### Quoted passage
"""
OpenTelemetry Collector Antipatterns

House on stilts against ocean and mountain backdrop

The OpenTelemetry Collector is one of my favorite OpenTelemetry (OTel) components. It’s a flexible and powerful data pipeline which allows you to ingest OTel data from one or more sources, transform it (including batching, filtering, and masking), and export it to one or more observability backends for analysis. It’s vendor-neutral. It’s extensible, meaning that you can create your own custom components for it. What’s there not to like?

Unfortunately, as it happens with many tools out there, it is also very easy to fall into some bad habits. Today, I will dig into five OpenTelemetry Collector antipatterns, and how to avoid them. Let’s get started!

Antipatterns

1- Improper use of Collector deployment modes

It’s not just enough to use a Collector. It’s also about how your Collectors are deployed within your organization. That’s right - Collectors, plural. Because one is often not enough.

There are two deployment modes for Collectors: agent mode and gateway mode, and both are needed.
"""
### Work to do
[1] Translate this sentence from the OpenTelemetry Collector article into Spanish: "There are two deployment modes for Collectors: agent mode and gateway mode, and both are needed."
[2] Repeat word for word the part of the OpenTelemetry Collector article starting at "House on stilts" and ending at "Let’s get started!".
[3] Answer these questions using the OpenTelemetry Collector article:
(a) How many Collector antipatterns does the author say they will dig into?
(b) According to the article, what does it mean that the Collector is extensible?
(c) What are the two deployment modes for Collectors?

### Data excerpt
"""
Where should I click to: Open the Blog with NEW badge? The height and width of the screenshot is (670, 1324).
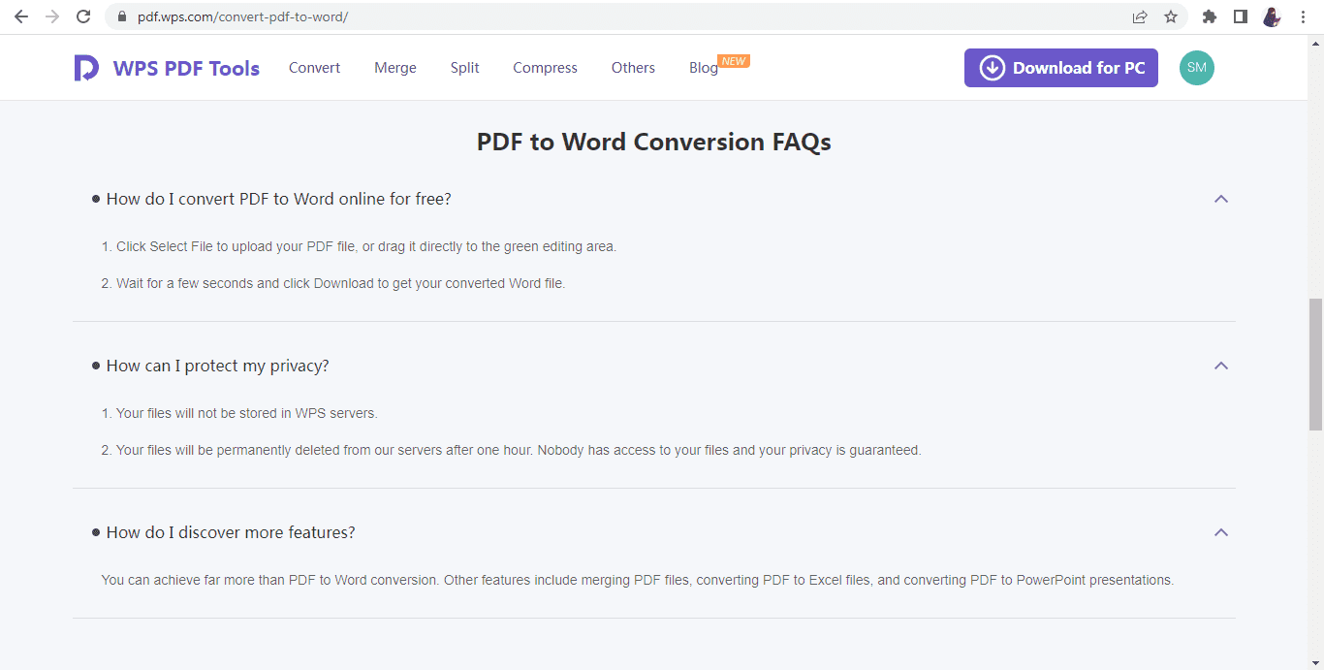(x=704, y=68)
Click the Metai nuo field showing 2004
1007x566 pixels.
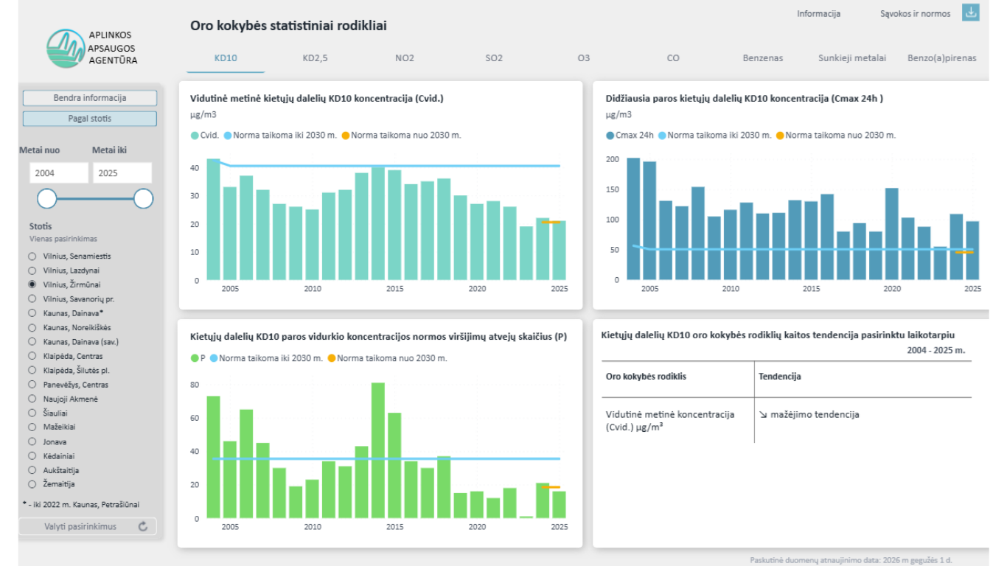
"""
### The results
[1] Hay dos modos de despliegue para los Collectors: el modo agente y el modo gateway, y ambos son necesarios.

[2]
House on stilts against ocean and mountain backdrop

The OpenTelemetry Collector is one of my favorite OpenTelemetry (OTel) components. It’s a flexible and powerful data pipeline which allows you to ingest OTel data from one or more sources, transform it (including batching, filtering, and masking), and export it to one or more observability backends for analysis. It’s vendor-neutral. It’s extensible, meaning that you can create your own custom components for it. What’s there not to like?

Unfortunately, as it happens with many tools out there, it is also very easy to fall into some bad habits. Today, I will dig into five OpenTelemetry Collector antipatterns, and how to avoid them. Let’s get started!

[3]
(a) Five.
(b) You can create your own custom components for it.
(c) Agent mode and gateway mode.